◆ Action item ◆
In the article about Kieran Shipp, what is the name of the University of Newcastle pathway program he completed?

◆ Page excerpt ◆
▬▬▬▬▬▬▬▬▬▬

A childhood scarred by alcoholism and domestic violence can prove crippling in later life, but not for a young Wiradjuri man from Dubbo who is on track to become a doctor.
Kieran Shipp, 25, has completed a University of Newcastle pathway program called Yapug, which supports Aboriginal and Torres Strait Islander students enter degree courses.
He is enrolling in the university’s Joint Medical Program which has helped produce “one third of Australia’s practicing Indigenous doctors”.
As a Ma & Morley scholar, the graduate of Dubbo College Senior Campus has joined the ranks of University of Newcastle students “who want to change the world”.
But the former Group 11 premiership winner with Dubbo CYMS has had to pull himself up by his bootstraps to get to where he is today.
“My early childhood had all the right ingredients for a failed adulthood, including alcoholism, domestic violence and the Department of Family and Community Services,” Mr Shipp said.
“I wanted to break this cycle and be a good, strong male role model for my kids when I have them, and to my siblings coming up behind me. Becoming a doctor is something I never thought possible.”
Mr Shipp felt compelled to take the tertiary education plunge after seven years as a public servant “doing some good work in the community”.

▬▬▬▬▬▬▬▬▬▬

[Records from a data collection]

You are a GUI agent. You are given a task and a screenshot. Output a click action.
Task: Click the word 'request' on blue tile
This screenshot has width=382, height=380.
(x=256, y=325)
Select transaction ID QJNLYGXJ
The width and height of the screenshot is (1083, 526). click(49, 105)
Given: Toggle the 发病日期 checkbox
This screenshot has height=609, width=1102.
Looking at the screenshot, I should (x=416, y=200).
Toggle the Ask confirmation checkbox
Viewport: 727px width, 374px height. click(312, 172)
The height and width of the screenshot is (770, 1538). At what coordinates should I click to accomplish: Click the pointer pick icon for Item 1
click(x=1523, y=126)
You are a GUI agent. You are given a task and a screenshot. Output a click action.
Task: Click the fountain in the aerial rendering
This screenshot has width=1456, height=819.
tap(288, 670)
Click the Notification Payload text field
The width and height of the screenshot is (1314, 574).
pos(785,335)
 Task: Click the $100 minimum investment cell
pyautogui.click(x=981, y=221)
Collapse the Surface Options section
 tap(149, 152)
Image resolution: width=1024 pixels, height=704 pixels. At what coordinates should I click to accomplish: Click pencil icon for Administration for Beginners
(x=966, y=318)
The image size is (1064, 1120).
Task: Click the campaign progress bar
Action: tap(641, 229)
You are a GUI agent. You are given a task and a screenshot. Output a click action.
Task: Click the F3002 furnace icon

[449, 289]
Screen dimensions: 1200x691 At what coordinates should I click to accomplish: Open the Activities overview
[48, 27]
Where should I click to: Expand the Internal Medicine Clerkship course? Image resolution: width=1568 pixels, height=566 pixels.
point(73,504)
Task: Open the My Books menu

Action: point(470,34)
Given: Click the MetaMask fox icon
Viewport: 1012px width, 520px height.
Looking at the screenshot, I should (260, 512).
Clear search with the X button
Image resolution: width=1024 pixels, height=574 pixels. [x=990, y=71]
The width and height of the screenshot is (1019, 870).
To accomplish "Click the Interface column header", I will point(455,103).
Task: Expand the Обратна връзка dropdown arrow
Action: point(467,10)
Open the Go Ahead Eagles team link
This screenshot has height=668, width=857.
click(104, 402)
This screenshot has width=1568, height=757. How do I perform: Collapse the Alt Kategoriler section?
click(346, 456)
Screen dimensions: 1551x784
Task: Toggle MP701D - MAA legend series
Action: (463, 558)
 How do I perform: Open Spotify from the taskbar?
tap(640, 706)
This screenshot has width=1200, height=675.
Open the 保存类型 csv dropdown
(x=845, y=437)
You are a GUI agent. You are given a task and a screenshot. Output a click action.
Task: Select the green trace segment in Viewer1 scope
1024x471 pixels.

▬▬▬▬▬▬▬▬▬▬

◆ Task solution ◆
Yapug